**Page excerpt**

+ + + + + + +

Last update on: 9:46 am September 16, 2022 by fashionabc
Due to the current state the fashion industry, many markets are predicted to have a slower growth and declines in consumer confidence. So brands are currently having to embrace digital, boost earnings, and tackle sustainability.
So The State of Fashion 2020, has written a partnership with The Business of Fashion (BoF), identifies the top ten fashion industry themes for the year ahead (exhibit).
On high alert
After an extended period of relatively strong growth, the economic outlook for 2020 appears to be more subdued, with both developed and emerging markets set for a period of retrenchment. No surprise, then, that 55 percent of respondents to the BoF–McKinsey annual executive survey expect conditions to worsen in the coming year, up from 42 percent in 2019.
Against this backdrop, the fashion industry faces challenges ranging from sustainability issues to generational shifts, many of which require investment at a time when top-line growth is under threat. The strain is starting to show. Vacancies in US shopping malls are at a record high and a growing list of brick-and-mortar players have filed for bankruptcy, hastened by digital competition.
Given the outlook, we expect fashion companies to take steps to become more resilient in 2020. That means assigning additional resources to understanding risks and putting in place solutions. This may include actions to boost productivity, promote operational flexibility, optimize digital, and instill financial flexibility. Companies that can lead on these priorities and focus on executing their strategic agendas are likely to emerge from the current slowdown ahead of the pack.
China offers fashion players an outstanding opportunity, but it is no pushover. Over the past ten years, China accounted for 38 percent of global fashion-industry growth, with the luxury segment taking a lead. LVMH saw “unheard of growth rates” in 2019, and Kering reported strong earnings growth from its China activities. However, while some brands have prospered, others have struggled. ASOS and New Look are among companies to have retreated, amid strong competition from Chinese brick-and-mortar players. The bottom line? There is no easy formula for success in the Chinese market, and economic growth in the country is set to slow in the coming year, suggesting conditions will remain challenging.

+ + + + + + +

**Data shown**

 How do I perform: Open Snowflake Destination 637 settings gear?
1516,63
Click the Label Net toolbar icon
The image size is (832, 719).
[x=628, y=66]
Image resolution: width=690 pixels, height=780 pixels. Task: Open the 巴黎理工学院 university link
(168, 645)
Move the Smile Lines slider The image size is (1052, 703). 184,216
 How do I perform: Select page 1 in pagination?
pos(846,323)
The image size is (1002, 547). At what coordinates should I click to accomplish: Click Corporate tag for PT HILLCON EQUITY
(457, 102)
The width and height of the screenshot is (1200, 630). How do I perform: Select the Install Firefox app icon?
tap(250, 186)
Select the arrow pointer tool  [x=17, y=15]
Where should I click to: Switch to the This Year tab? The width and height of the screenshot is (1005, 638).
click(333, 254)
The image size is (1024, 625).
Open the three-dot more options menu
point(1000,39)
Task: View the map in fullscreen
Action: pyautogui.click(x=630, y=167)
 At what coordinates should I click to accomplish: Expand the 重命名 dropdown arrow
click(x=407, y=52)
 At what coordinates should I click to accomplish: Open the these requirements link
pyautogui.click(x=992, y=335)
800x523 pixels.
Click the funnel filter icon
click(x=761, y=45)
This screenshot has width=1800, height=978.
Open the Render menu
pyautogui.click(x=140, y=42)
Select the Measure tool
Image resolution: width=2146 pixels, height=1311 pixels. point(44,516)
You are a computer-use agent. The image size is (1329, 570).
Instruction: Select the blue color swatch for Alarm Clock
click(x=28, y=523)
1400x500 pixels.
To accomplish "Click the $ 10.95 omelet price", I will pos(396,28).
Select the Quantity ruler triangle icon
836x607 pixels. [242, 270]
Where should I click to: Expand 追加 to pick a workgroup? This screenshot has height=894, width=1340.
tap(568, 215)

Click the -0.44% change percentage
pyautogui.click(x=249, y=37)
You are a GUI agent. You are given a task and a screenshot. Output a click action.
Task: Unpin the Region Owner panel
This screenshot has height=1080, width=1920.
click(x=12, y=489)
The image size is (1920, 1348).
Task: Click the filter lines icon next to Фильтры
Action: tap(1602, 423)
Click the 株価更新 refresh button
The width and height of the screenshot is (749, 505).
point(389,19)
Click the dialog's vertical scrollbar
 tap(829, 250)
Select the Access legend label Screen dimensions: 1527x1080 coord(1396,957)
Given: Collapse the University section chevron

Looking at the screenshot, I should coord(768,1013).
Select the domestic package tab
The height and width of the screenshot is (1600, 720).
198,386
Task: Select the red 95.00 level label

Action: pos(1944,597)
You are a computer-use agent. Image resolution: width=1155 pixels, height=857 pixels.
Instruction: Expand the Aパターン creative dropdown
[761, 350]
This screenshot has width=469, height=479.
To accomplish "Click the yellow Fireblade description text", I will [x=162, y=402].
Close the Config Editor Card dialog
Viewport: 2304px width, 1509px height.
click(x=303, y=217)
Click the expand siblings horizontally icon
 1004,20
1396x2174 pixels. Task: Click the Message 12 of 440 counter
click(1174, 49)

+ + + + + + +

**Request A**
Output the entries line for line, starting at the first line of the entries and ending at the line that contains "[x=628, y=66]".
**Request B**
Write the next part of the fashion industry article, picking up after its final sentence.
The fashion industry article and the entries are unrelated material.

**Written response A**
 How do I perform: Open Snowflake Destination 637 settings gear?
1516,63
Click the Label Net toolbar icon
The image size is (832, 719).
[x=628, y=66]

**Written response B**
Given uncertainty in China, makes sense for brands to direct at least some of their attention toward other growth markets. India continues to present an exciting opportunity, as we highlighted in our 2019 report, particularly for price competitive players; the Indian clothing market will be worth $53.7 billion in 2020, making it the sixth largest globally. South Asia boasts an average age of just 29, compared with 37 in China, which suggests significant growth potential, albeit in markets that are diverse, with varying tastes, cultures, and budgets. After a softer period, Russia holds renewed promise, and in 2018 the luxury sector reported the highest sales for four years. Finally, the Middle East should not be forgotten, despite being an established market with a strong mall culture. Compared with the average Chinese consumer, the average consumer in the United Arab Emirates spends over six times as much on fashion, and the average Saudi Arabia consumer twice as much, showing again that there is more to life in international markets than the world’s second-largest economy.
There is no doubting the power of the big social-media platforms. Facebook counts around half the world’s population as its customers, and Instagram and WeChat are not far behind. As a result of their popularity, social-media platforms have become advertising behemoths, attracting tens of billions of advertising dollars every year. However, there is a downside, which is that engagement with digital advertising and social-media platforms appears to be waning in some markets. Average daily minutes are declining on some large platforms, and people don’t spend a lot of time looking at ads on mobile feeds. As a result, brand content often fails to connect with target markets. Influencers are also seeing engagement rates fall, suggesting it is increasingly tough to excite and inspire audiences.
The data suggests that it is time for brands to rethink their social media strategies and evaluate how to exploit platforms more effectively. Industry executives believe “storytelling” will become more important in the months ahead, focused on high-quality or user-generated content, rather than simple product-focused campaigns. Another tactic attracting attention is use of social media to tap into the “drop culture” associated with streetwear labels. Last year Burberry released a limited-edition Riccardo Tisci T-shirt for 24 hours only on Instagram and WeChat. In addition, gaming networks are an integral part of some youth cultures and may have a role to play in reaching new audiences.
Certainly, social commerce continues to grow in some markets. By 2023, it could account for a fifth of all online sales in China—a staggering $166 billion—amid a pervasive culture of innovation. China’s Douyin in 2019 launched an in-video search function that helps users zoom in on items, link through to related content, and make purchases. In 2020 we expect brands to spend time evaluating these trends, picking winners, and focusing on content creation that strikes a chord across channels.
In the neighborhood
Consumers are growing tired of constant emails, tweets, messages, and videos. Instead, there is a craving for a simpler relationship with fashion players. In addition, the impact of digital has hardwired expectations for convenience and immediacy. As a result, we expect to see increasing numbers of brands going local in 2020.
Fashion retailers will ramp up their presence in neighborhoods and districts beyond traditional commercial zones, with stores that focus on service, convenience, personalization, and the customer experience. Stores are likely to be smaller than existing outlets, and each will have its own look and feel depending on its location.
Going local will be part of a wider omnichannel strategy, which means store formats should complement both the flagship and digital environment, and serve customers for sales and returns. Stores will use cutting-edge design, highly focused assortments, and experiential elements to strike a chord with local communities. Some may be pop-ups, while others will be found in new corners of established neighborhoods. All will seek to boost brand awareness and loyalty to create a new posture that offers freshness, friendliness, and familiarity.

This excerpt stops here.